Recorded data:
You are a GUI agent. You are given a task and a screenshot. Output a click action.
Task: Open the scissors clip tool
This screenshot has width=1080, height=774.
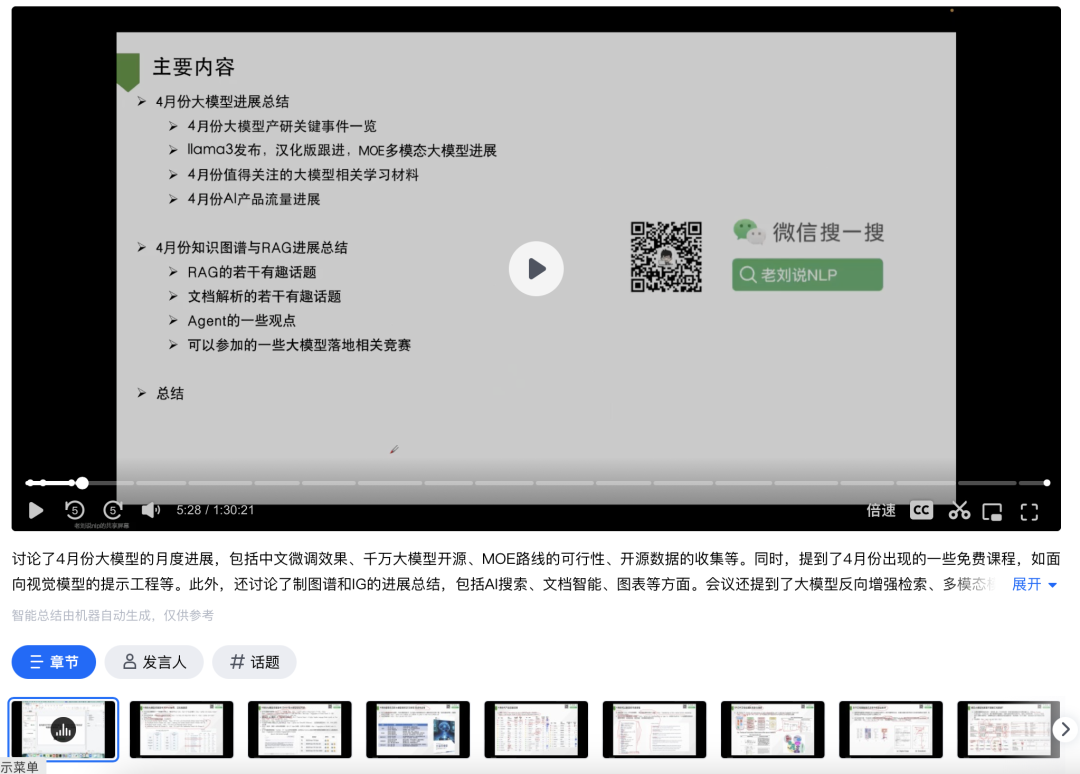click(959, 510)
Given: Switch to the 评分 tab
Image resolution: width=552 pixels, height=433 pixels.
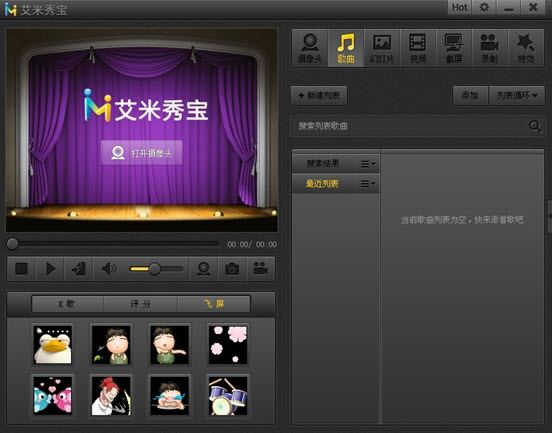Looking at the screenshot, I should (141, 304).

■ Brief ■
Write out the records again with "Switch to" swapped for "Go to" and nothing else changed. Leave the pictures out.

■ Written response ■
You are a GUI agent. You are given a task and a screenshot. Output a click action.
Task: Open the scissors clip tool
This screenshot has width=1080, height=774.
click(959, 510)
Given: Go to the 评分 tab
Image resolution: width=552 pixels, height=433 pixels.
Looking at the screenshot, I should (141, 304).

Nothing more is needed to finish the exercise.